**Work required**.
Check each line of the entries below for the word "agent", then state how many lines have it and nothing more.

**Record extracts**.
__________

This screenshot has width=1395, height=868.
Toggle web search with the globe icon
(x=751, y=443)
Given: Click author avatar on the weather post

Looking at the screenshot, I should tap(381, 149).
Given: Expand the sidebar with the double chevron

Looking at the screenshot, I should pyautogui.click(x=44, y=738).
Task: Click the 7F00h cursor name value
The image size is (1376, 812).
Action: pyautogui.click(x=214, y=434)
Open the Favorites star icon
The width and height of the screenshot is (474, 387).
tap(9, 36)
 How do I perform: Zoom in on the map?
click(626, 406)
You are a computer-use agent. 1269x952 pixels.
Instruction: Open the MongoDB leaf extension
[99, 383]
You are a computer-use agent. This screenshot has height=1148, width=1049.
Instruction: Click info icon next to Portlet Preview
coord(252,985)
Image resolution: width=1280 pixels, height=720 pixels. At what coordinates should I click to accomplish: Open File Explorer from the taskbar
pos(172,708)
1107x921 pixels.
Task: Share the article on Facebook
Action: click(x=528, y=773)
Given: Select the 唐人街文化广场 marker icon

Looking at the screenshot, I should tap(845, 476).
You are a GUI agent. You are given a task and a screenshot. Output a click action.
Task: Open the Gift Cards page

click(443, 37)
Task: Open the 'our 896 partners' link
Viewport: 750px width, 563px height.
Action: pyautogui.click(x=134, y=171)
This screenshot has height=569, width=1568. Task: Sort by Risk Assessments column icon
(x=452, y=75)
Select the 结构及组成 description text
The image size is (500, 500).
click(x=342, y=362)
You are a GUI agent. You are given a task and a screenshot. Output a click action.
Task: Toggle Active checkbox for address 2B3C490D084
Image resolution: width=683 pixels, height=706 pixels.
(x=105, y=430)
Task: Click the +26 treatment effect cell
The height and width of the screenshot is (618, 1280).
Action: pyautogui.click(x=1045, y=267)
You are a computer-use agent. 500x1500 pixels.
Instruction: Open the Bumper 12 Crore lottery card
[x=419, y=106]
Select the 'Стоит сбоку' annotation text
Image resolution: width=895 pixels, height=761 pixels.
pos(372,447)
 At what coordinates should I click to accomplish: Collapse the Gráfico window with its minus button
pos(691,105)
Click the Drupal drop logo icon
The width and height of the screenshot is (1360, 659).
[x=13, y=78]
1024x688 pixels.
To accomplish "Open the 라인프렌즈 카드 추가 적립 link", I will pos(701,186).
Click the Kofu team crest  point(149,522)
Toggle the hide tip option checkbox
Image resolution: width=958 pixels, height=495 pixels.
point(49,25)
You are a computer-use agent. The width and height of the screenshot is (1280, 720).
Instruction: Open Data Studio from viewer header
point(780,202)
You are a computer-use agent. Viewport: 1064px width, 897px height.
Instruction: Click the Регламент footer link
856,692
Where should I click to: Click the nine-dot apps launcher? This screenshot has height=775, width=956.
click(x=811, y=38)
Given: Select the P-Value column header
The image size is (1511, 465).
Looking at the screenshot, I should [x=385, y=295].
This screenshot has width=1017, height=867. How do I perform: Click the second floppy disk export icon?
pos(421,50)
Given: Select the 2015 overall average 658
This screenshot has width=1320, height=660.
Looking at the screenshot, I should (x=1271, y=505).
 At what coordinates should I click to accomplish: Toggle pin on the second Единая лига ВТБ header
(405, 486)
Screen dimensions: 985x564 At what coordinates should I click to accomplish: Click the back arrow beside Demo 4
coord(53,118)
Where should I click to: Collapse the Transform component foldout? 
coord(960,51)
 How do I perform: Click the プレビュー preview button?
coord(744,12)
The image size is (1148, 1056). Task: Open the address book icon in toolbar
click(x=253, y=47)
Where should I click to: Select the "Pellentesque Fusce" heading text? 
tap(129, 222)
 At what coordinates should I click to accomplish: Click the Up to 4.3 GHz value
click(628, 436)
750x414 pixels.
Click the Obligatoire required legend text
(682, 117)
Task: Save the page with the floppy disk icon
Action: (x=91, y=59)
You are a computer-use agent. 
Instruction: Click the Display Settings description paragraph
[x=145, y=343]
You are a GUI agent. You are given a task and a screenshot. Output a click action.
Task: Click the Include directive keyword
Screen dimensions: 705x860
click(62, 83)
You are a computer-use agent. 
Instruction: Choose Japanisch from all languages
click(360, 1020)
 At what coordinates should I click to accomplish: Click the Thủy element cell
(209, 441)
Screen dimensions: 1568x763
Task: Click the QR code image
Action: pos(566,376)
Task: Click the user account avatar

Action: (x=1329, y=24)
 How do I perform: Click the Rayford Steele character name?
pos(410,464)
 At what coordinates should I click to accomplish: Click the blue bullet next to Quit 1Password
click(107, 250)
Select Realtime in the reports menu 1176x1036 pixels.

__________

**Exercise solution**.
10